Penetrating keratoplasty with a valved glaucoma drainage implant for congenital glaucoma and corneal scarring secondary to hydrops.

The simultaneous management of glaucoma and corneal opacification is sometimes required in infants with severe congenital glaucoma if timely visual rehabilitation is to be achieved. A 1-month-old female infant presented with an enlarged, protuberant, opaque cornea in each eye and elevated intraocular pressure.
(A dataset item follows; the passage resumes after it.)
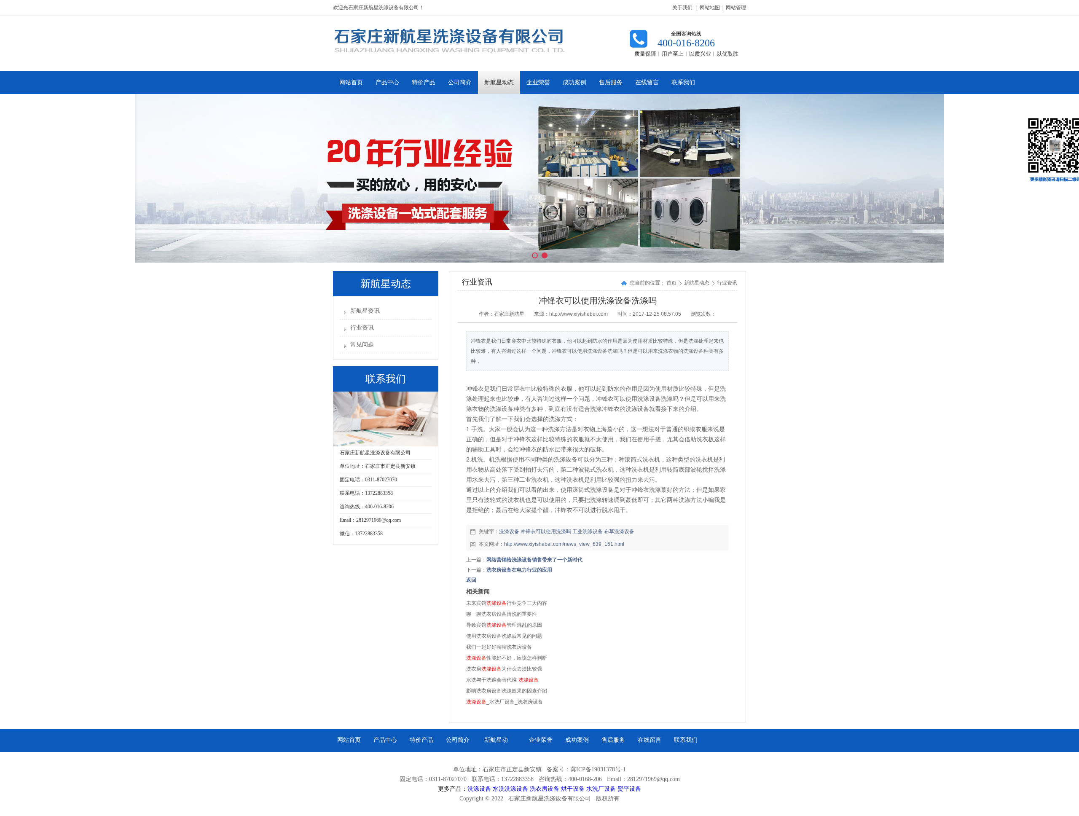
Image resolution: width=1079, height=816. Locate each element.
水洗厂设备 (601, 788)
An intrastromal, fluid-filled cleft was noted in both corneas. It resolved over 3 weeks as corneal scarring progressed. Peripheral corneal clearing allowed a view of an essentially normal anterior chamber. Penetrating keratoplasty and Ahmed (New World Medical Inc., Rancho Cucamonga, CA) valve implant surgery with mitomycin-C were performed simultaneously in the two eyes 1 months apart. At 15 months of age, the patient's grafts were clear and the intraocular pressure was well controlled in both eyes. One eye required multiple procedures for eventual glaucoma control. No postoperative overfiltration occurred. The authors conclude that the use of a valved implant should be considered in patients who require urgent simultaneous corneal and glaucoma surgery for severe congenital glaucoma. This combination may improve early postoperative control of aqueous outflow and positively affect long-term graft survival in these difficult cases.